Quand Engel chante « a world turned upside down » sur « Thieves », elle pourrait s’inspirer d’un certain nombre d’expériences personnelles, mais les paroles semblent avoir une pertinence particulière en 2020. Comme dans la majeure partie de l’album, on trouve un étrange réconfort dans ces mélodies solitaires. L’album avance à un rythme lent et quasi glacial ; chaque chanson a la possibilité de respirer et de s’épanouir à son propre rythme. « On Nightingale Wings » dérive avec une grâce sinistre et fantomatique tandis qu’Engel chante calmement : « J’attends juste que le vent change/ que de nouveaux yeux voient/ que les chiens sauvages se régalent d’ailes de rossignol/ que tout le monde ait besoin de manger » (I’m just waiting for the wind to change/ for new eyes to see/ wild dogs feast on nightingale wings/ everybody needs to eat).Frisson dans la colonne vertébrale et magie à l’oeuvre iciassurés.

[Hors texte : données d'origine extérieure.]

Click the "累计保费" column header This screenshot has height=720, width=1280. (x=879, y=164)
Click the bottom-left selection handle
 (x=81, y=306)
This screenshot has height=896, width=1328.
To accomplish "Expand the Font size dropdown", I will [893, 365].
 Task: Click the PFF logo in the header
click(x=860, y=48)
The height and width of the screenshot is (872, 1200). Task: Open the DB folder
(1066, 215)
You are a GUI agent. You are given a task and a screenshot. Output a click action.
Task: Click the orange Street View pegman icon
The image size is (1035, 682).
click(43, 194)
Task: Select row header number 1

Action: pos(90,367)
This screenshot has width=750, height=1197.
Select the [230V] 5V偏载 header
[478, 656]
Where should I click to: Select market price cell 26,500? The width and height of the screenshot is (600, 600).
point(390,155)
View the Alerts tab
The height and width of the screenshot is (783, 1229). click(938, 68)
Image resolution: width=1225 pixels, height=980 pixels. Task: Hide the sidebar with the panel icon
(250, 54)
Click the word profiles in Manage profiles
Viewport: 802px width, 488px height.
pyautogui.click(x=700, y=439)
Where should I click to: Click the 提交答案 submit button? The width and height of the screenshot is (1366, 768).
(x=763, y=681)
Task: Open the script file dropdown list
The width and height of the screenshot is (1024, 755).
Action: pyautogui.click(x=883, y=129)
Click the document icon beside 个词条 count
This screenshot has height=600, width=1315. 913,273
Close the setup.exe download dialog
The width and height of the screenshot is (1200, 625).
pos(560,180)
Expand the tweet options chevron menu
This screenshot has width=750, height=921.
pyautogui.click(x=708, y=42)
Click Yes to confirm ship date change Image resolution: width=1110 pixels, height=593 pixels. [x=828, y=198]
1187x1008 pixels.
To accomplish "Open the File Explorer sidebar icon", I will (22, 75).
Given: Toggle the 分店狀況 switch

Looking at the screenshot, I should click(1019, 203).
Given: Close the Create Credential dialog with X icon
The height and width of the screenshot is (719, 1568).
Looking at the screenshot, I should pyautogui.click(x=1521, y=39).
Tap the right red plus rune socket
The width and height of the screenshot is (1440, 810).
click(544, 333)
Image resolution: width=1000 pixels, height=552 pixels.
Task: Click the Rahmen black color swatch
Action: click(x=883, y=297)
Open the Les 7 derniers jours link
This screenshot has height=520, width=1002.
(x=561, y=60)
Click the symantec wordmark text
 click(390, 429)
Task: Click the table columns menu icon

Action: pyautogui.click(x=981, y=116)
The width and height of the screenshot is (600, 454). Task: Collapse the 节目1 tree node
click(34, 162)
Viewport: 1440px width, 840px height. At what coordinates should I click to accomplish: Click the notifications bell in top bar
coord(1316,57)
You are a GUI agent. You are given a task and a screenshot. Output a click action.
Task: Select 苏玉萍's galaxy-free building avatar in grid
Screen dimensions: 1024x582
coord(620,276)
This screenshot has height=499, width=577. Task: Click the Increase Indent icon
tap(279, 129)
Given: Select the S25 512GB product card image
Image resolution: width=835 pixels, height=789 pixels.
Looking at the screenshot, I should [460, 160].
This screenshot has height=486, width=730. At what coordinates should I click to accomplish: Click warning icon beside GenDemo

Les neuf minutes d’introspection qui composent le morceau titre semblent passer en deux fois moins de temps, un superbe slow qui me tient captif tout au long de la chanson. Le réconfort et la catharsis offerts par la musique elle-même sont honorés par les derniers mots de la composition, « Venez chanter avec moi/ à la fin, il n’y a pas de sortie plus douce » (come sing with me/ in the end there is no sweeter release). La chanson s’estompe et nous laisse ébahi s; Clara Engel a réussi à sortir deux des plus beaux albums que j’ai entendus cette année. Comme toutes ses œuvres, A New Skin requiert votre attention particulière et totale. Mettez du temps de côté et immergez-vous, vous ne serez pas déçu. Ce dernier album peut se révéler être le compagnon idéal des dernières semaines d’une année longue et étrange. Il est temps de prendre une grande respiration et de se faire une nouvelle peau.